ACTIVITY: Report every line of the data where the string "below" appears.

MATERIAL SHOWN:
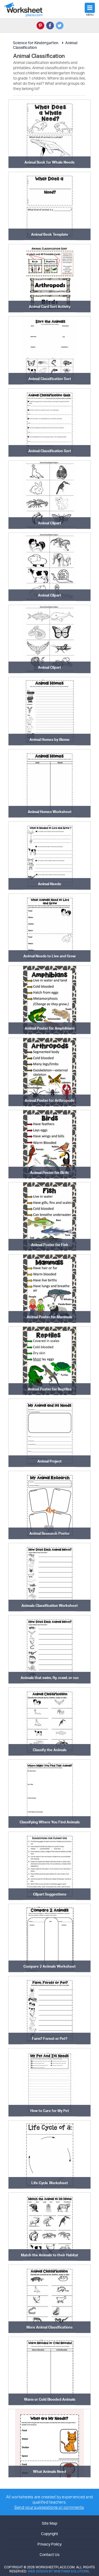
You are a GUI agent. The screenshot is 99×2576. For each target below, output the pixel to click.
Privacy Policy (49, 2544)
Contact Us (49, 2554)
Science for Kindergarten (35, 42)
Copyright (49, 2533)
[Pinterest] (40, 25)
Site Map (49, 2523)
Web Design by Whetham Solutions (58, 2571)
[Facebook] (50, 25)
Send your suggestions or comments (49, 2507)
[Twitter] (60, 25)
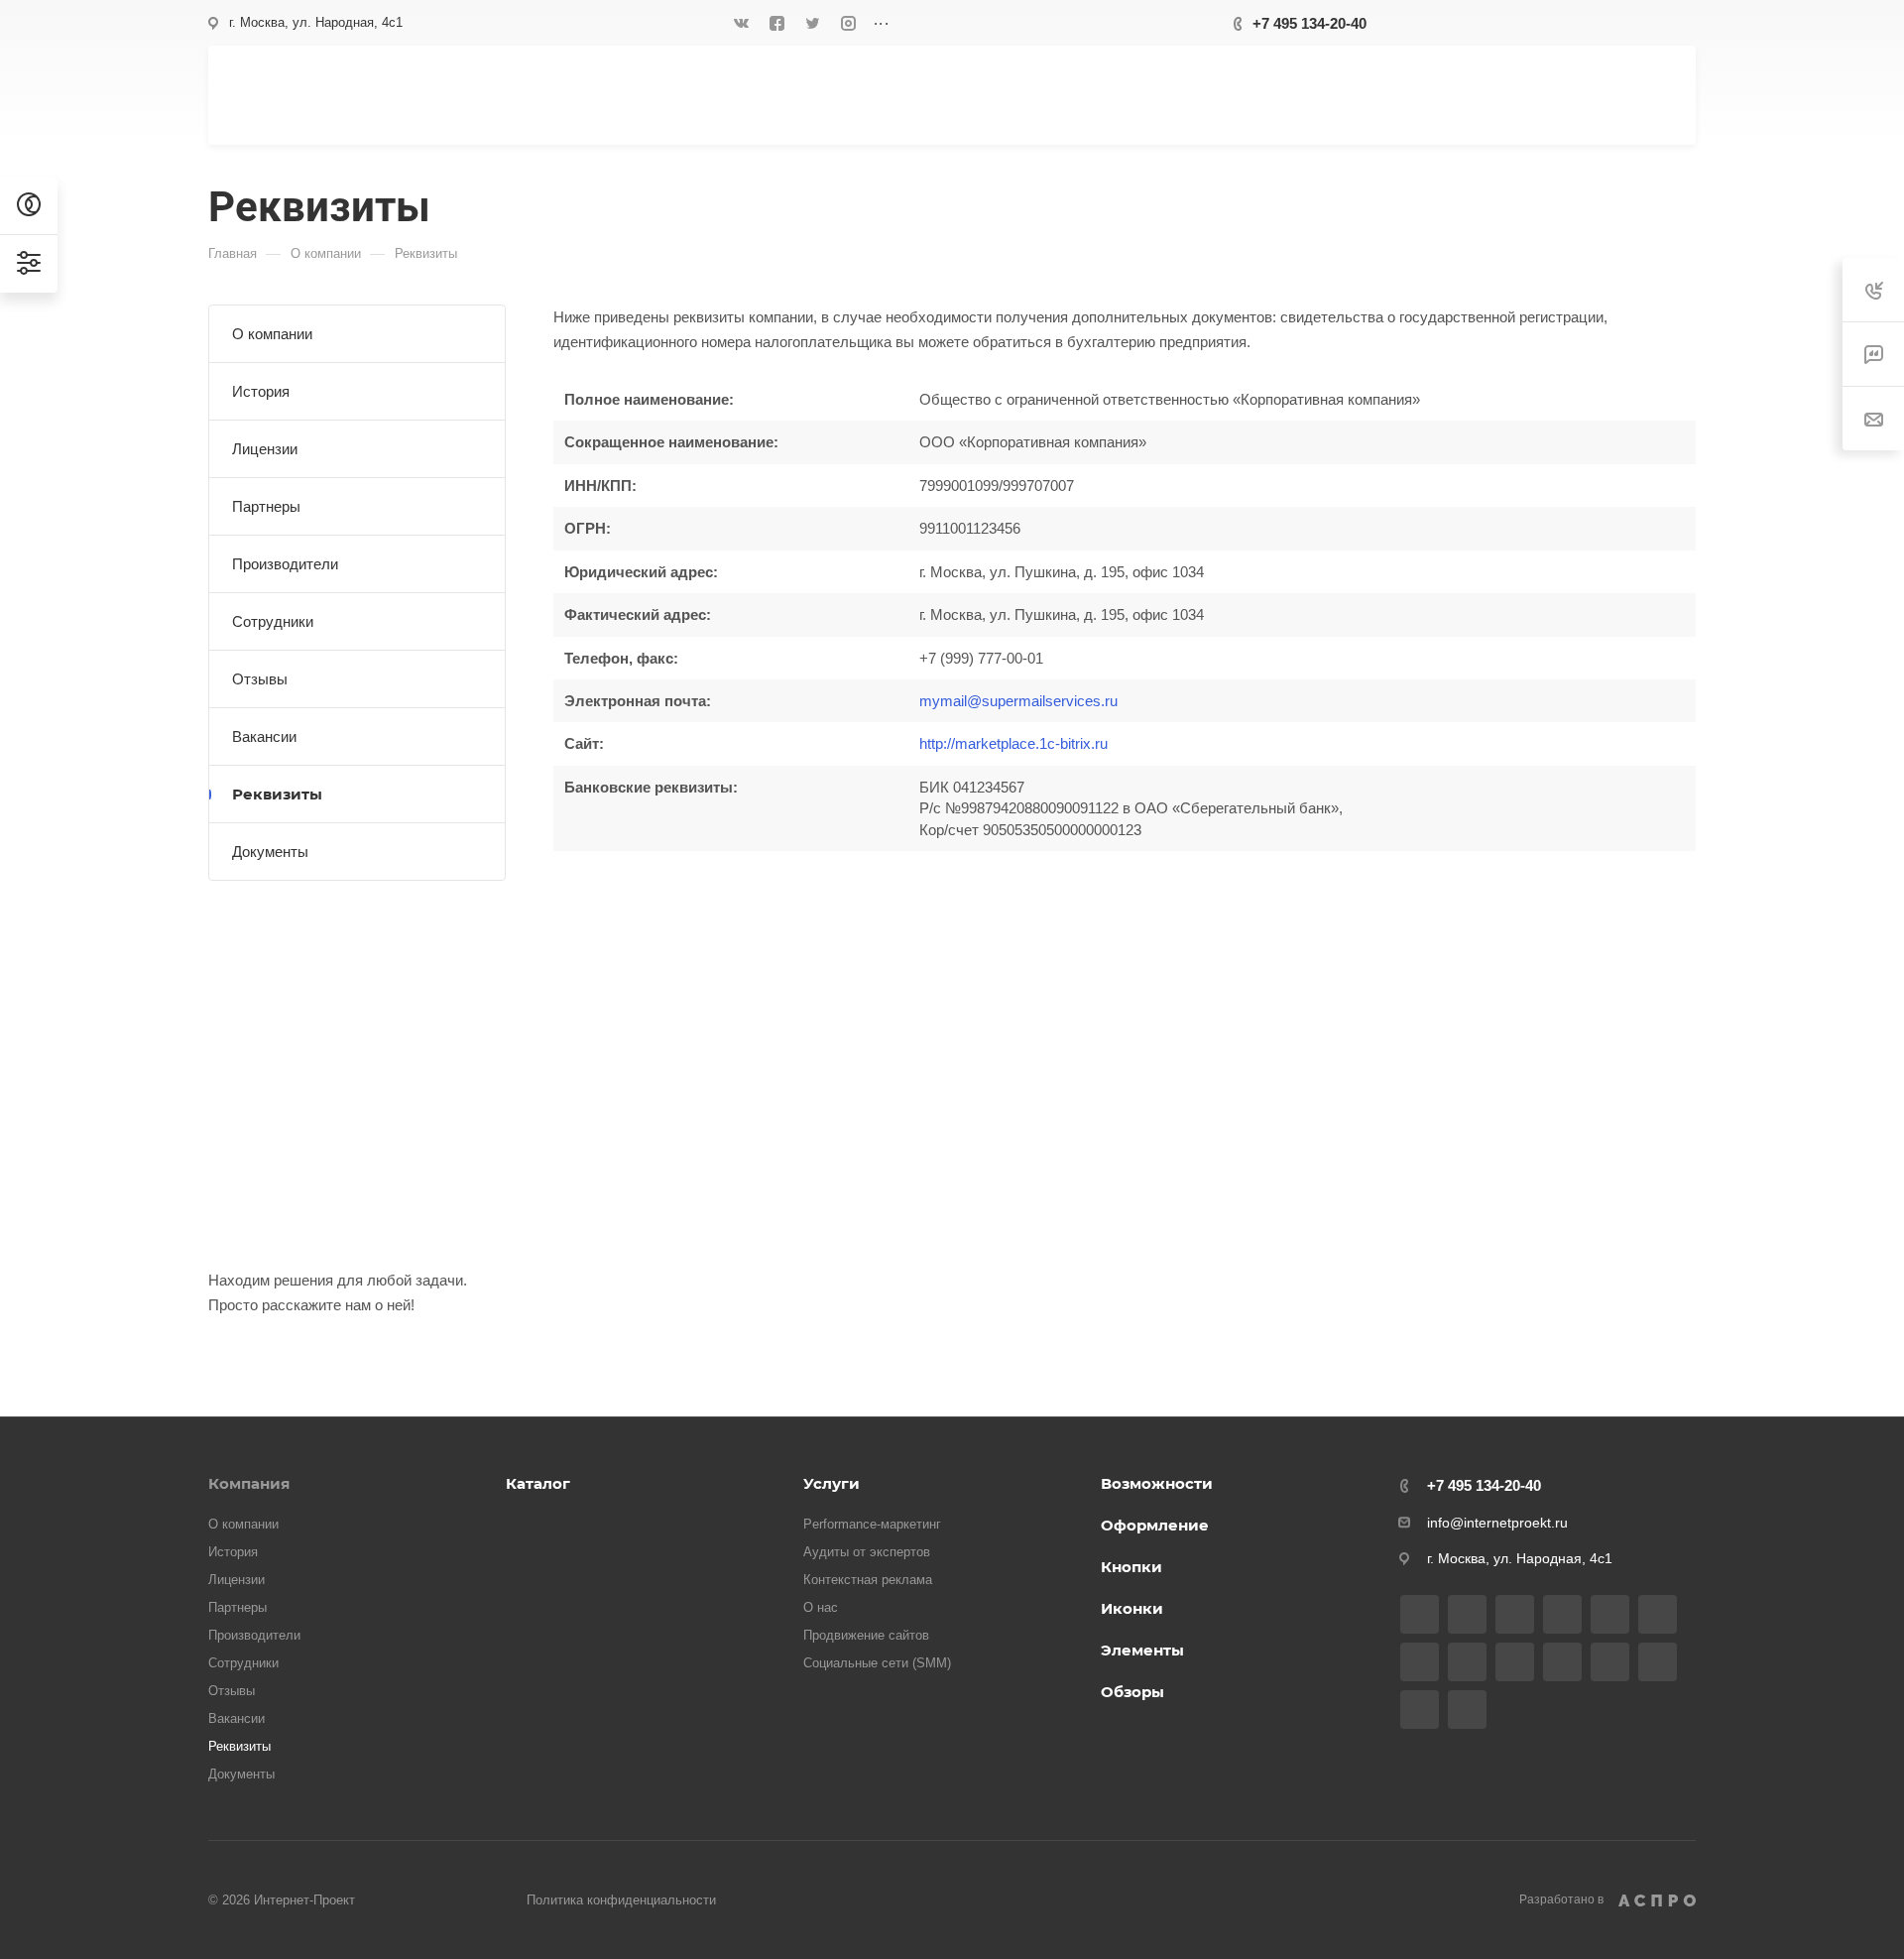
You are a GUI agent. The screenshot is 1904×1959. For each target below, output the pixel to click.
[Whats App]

YOUR RESPONSE:
You are a GUI agent. The screenshot is 99×2576. For each target below, output the pixel to click.
You are a GUI agent. The screenshot is 1904×1959. For each target below, output the pixel to click.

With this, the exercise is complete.